There is some kind of social construct with Lemmy's 4.5 year development that foundational tools like Redis, Memcached, dragonfly were avoided when in May 2023 people were beating a path to the door of Lemmy. And lemmy servers crashed, one after the other, and I don't think there will be any statistics about all the times the pages didn't load and the 4 year old Lemmy app's SQL statements couldn't cope with the comments/post growth for even 20,000 users.

Sure, people will leave Reddit and Twitter/X and Threads and whatever again later in 2023 and in 2024. But it's still some pretty odd social situation that May 2023 came along and performance problems were holding the project back... and Redis, Memcached, dragonfly were not put on the table as routine tools of the trade.

MONDAY, MAY 17, 2010 Reddit spelled out all the performance and scaling problems they had, they gave an open presentation. The source code was open since June 18, 2008... long before this May 17 presentation.

If anything Reddit should have turned itself into a non-profit organization and kept selling reddit awards after ChatGPT came on the scene. The 2 month move to "charging for the API" was the wrong direction.

Twitter and Elon Musk with X, it just seems popular to turn things bad. Crashing servers, broken features, wild changes.

Clickbait news and anti-science popularity still seem to keep growing.
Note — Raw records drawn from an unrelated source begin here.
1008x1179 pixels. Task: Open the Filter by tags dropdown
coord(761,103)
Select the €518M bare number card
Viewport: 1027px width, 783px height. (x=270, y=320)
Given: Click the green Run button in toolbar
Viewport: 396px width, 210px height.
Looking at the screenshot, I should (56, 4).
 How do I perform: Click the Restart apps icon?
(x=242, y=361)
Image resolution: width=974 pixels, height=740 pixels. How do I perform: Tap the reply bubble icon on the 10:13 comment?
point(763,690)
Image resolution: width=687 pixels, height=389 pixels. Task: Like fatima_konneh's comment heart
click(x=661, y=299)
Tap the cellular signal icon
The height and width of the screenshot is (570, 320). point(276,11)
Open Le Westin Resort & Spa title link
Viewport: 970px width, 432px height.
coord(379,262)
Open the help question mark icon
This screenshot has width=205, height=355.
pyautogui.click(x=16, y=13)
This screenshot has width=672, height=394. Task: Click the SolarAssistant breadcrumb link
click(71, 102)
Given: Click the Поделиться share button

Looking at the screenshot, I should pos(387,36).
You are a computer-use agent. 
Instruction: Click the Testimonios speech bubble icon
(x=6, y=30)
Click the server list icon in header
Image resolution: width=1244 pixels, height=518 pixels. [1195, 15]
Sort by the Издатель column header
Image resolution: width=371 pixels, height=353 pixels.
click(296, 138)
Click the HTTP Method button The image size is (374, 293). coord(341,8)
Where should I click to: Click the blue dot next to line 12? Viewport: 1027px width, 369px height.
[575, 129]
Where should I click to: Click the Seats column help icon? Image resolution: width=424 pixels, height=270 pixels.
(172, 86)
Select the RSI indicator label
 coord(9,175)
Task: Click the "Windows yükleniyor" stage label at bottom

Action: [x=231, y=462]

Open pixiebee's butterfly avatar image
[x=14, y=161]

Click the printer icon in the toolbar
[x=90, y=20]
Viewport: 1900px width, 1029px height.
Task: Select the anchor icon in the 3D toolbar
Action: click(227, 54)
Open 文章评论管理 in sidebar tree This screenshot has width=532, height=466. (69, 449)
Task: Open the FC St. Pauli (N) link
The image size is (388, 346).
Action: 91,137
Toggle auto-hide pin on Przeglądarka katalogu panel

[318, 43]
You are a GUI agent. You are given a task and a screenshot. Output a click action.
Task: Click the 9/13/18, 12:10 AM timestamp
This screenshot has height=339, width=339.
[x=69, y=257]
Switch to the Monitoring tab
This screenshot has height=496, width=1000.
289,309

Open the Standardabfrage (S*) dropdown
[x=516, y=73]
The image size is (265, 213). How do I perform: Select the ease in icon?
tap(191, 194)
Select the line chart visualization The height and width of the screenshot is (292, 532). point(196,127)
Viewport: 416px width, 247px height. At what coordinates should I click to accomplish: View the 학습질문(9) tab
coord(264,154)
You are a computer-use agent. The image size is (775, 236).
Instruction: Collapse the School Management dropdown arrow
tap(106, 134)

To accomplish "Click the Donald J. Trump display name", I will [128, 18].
Reddit or Lemmy users could replace headlines with sincere and earnest descriptions of news and information... but it seems Reddit and Elon Musk are in some kind of agreement that audiences don't really want that. In APRIL 2017, Wikipedia Founder Jimmy Wales tried to take on clickbait and fake news, but few have cared and clickbait headlines are still all over Reddit and Lemmy in 2023.. I don't get the appeal and attraction of junk clickbait all the time. But it's hard to ignore the upvotes it gets on Reddit and Lemmy both... you can watch it every day.

Leemy seems determined it doesn't want to optimize SQL statements and add scaling tools like Redis, Memcached, dragonfly to the platform. The crashes have been all over multiple sites since May, but the SQL problems and caching need is still ongoing in August.